> **Enunciado**: Retome o texto sobre o vídeo "Dinâmicas, Flutuações e Pontos Cegos" e redija sua continuação a partir da última frase apresentada.

A primeira edição do Programa Ano Sabático no IEA teve entre seus resultados a realização do vídeo Dinâmicas, Flutuações e Pontos Cegos pela especialista em políticas culturais Lúcia Maciel Barbosa de Oliveira, professora da Escola de Comunicações e Artes (ECA) da USP, e pela cineasta Priscila Lima.
Disponível no YouTube, o vídeo é baseado na pesquisa “Dinâmicas Culturais Contemporâneas: Imbricações entre Singularidades, Coletivos, Tecnologias e Instituições Culturais na Perspectiva do Comum”, desenvolvida por Lúcia no IEA de março de 2016 a fevereiro de 2017.
Com 24 minutos de duração, o vídeo sintetiza seis horas de entrevistas gravadas com artistas, produtores culturais, gestores e pesquisadores. As entrevistas fizeram parte do trabalho realizado pela pesquisadora nos locais de atuação dos coletivos, onde participou de discussões com seus integrantes e acompanhou performances.
A realização do vídeo foi possível graças à bolsa do Programa Ano Sabático no IEA concedida aos pesquisadores pela Pró-Reitoria de Pesquisa. A produção também contou com o apoio da ECA.
Lúcia trabalha com política cultural há muitos anos, tendo atuado inclusive em produção cinematográfica antes de se tornar docente da USP. Produzir algo diferente da usual redação de artigos científicos sempre foi uma aspiração:
Minha vontade era produzir um vídeo para dar voz às pessoas dos coletivos culturais e fazer com que a potência da obra deles aparecesse, o que seria difícil num artigo, que é algo mais descritivo”.
No entanto, dada à compartimentação acadêmica na avaliação de projetos por agências de fomento, ela percebeu que essa ideia seria de difícil concretização. “Se eu solicitasse à Fapesp recursos para produzir um vídeo, dificilmente conseguiria, por não ser da área de audiovisual. Vi que o ano sabático no IEA era uma chance muito boa de conjugar a realização do vídeo com minha proposta de pesquisa, que é um recorte de um projeto maior que desenvolvo.”
Pontos cegos
O título do vídeo faz referência à dinâmica da emergência dos coletivos e também a dois aspectos: “O termo ‘flutuações’ deve-se ao fato de que a própria cultura é flutuante, fugidia, processual; e ‘pontos cegos’ está relacionado com a citação no início do vídeo de frase do pesquisador britânico Terry Eagleton, do livro ‘Uma Ideia de Cultura’: ‘Toda cultura tem um ponto cego interno em que ela falha em apreender ou estar em harmonia consigo mesma, e perceber isso é compreender essa cultura mais completamente’.”

> **Material extraído**:
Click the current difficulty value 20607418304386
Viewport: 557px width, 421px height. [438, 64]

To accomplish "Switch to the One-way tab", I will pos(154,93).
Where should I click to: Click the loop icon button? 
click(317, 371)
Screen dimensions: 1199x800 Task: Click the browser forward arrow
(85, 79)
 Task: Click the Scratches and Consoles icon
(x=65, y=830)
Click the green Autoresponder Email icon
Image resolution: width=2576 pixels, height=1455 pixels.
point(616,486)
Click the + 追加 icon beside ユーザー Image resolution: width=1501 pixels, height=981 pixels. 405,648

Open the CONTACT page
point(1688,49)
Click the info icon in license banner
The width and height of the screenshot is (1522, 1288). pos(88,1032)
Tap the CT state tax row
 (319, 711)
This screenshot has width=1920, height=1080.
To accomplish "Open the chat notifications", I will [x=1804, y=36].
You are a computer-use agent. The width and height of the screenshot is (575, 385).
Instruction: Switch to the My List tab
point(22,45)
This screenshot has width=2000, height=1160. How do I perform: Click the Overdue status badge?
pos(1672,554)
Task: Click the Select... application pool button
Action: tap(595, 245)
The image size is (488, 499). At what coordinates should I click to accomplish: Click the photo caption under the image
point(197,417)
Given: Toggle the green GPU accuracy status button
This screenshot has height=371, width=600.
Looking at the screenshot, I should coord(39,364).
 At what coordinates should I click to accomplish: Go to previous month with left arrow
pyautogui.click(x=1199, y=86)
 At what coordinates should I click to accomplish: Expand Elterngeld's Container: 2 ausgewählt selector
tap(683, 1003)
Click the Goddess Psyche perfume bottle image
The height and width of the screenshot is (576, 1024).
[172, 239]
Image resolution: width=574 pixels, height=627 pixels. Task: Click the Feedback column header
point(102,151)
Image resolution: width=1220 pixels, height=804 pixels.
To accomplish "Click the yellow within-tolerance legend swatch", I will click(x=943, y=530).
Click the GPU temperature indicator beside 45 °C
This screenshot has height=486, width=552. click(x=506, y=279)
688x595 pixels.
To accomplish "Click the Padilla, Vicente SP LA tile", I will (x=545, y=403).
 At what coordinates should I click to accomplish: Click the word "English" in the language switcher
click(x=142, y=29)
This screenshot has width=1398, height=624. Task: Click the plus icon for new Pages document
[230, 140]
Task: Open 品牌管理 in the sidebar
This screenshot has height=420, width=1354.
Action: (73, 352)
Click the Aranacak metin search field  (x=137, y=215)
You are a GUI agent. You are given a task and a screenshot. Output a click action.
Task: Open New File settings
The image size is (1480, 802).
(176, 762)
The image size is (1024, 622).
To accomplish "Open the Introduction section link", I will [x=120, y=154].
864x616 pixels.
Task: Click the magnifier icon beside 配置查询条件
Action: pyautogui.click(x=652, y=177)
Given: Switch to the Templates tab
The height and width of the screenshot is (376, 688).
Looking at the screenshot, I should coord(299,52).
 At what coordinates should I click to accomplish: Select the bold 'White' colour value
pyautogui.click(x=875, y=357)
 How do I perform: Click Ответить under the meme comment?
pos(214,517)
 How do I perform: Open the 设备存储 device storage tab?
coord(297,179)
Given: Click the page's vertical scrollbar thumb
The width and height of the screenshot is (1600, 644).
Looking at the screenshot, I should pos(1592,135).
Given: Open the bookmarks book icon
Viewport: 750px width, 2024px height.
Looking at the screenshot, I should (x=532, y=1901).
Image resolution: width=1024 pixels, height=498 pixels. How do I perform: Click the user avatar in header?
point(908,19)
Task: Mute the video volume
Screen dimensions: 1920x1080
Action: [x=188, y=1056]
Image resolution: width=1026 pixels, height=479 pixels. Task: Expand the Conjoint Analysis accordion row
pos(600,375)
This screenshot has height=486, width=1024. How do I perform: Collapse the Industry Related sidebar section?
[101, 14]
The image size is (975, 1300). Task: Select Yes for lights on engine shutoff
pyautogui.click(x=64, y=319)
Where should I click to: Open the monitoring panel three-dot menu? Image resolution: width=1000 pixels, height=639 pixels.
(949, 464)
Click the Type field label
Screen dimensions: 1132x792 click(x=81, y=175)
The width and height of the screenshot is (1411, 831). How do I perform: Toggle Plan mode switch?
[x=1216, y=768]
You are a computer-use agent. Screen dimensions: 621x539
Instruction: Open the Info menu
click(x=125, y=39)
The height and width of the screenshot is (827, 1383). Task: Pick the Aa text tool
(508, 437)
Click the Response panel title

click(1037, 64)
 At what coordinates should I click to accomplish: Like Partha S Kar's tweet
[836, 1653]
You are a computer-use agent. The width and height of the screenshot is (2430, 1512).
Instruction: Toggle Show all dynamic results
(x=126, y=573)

> **Resposta**:
Essa afirmação de Eagleton significa, segundo Lúcia, que a cultura tem aspectos que são incompreensíveis, intraduzíveis, não verbalizáveis, que temos de nos conformar com a não compreensão total desse universo. Para ela, são exemplos de pontos cegos certos aspectos da relação entre a dinâmica dos coletivos culturais e as políticas culturais formais, inclusive quanto ao uso dos equipamentos culturais que consubstanciam essas políticas.
“Minha intenção foi contrapor a fala de alguns gestores de equipamentos culturais da cidade de São Paulo com a fala de alguns coletivos. Quis entender como era essa dinâmica numa gestão municipal [a do ex-prefeito Fernando Haddad] que se abria para a participação mais ativa dos coletivos nos equipamentos e na qual persistia uma certa disjunção entre os discursos.”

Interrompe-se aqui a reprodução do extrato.